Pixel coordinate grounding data
______________________________
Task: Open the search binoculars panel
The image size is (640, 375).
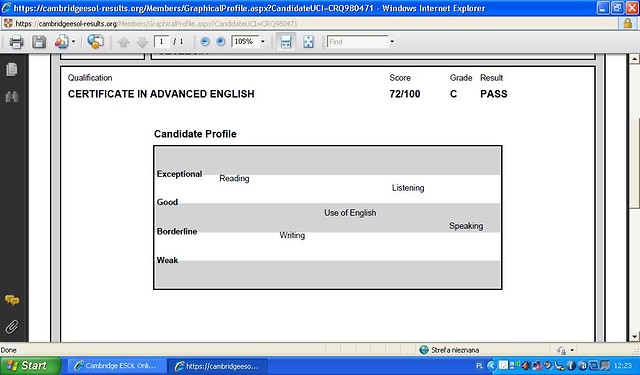Action: [x=12, y=97]
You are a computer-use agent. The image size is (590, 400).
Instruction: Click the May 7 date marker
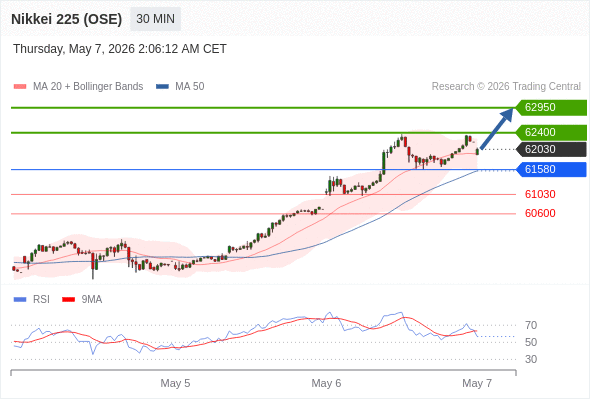tap(477, 383)
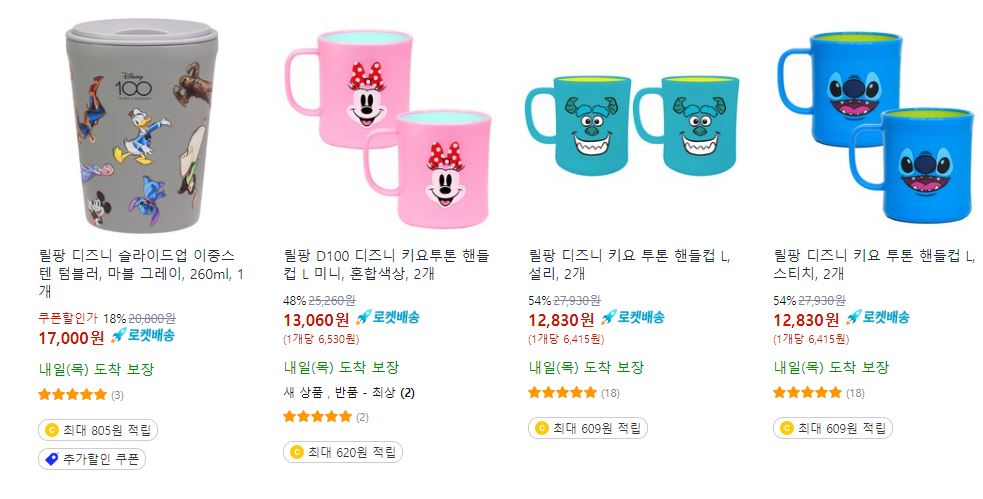Viewport: 983px width, 499px height.
Task: Click the 새 상품, 반품 - 최상 (2) link
Action: [349, 393]
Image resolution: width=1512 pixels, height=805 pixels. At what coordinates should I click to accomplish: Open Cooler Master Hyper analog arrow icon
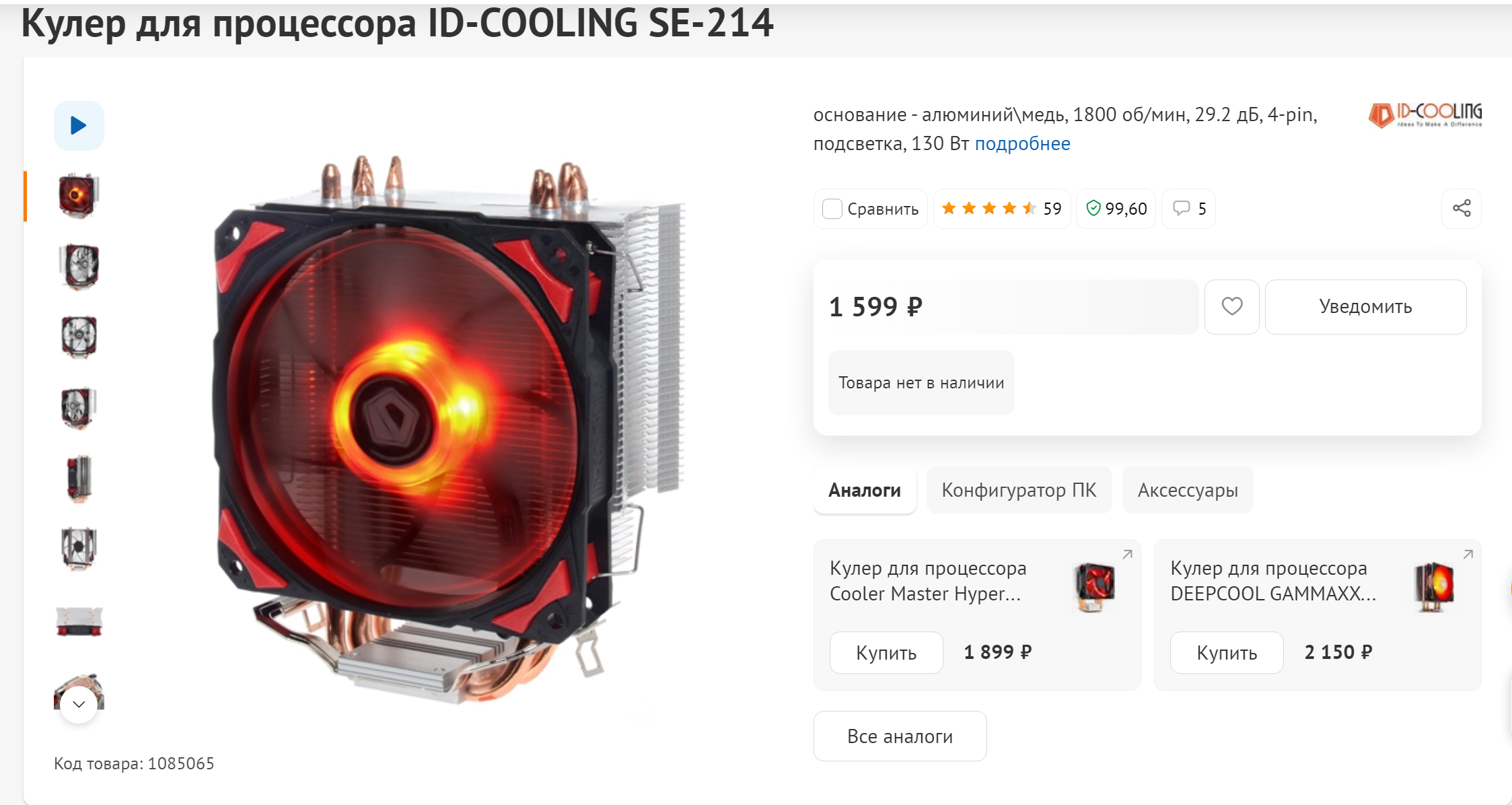1127,555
______________________________
What is being asked:
Transcribe the entries above verbatim, excluding any image.

Answer space:
Task: Open the search binoculars panel
The image size is (640, 375).
Action: [x=12, y=97]
You are a computer-use agent. The image size is (590, 400).
Instruction: Click the May 7 date marker
tap(477, 383)
Viewport: 983px width, 499px height.
Task: Click the 새 상품, 반품 - 최상 (2) link
Action: [349, 393]
Image resolution: width=1512 pixels, height=805 pixels. At what coordinates should I click to accomplish: Open Cooler Master Hyper analog arrow icon
1127,555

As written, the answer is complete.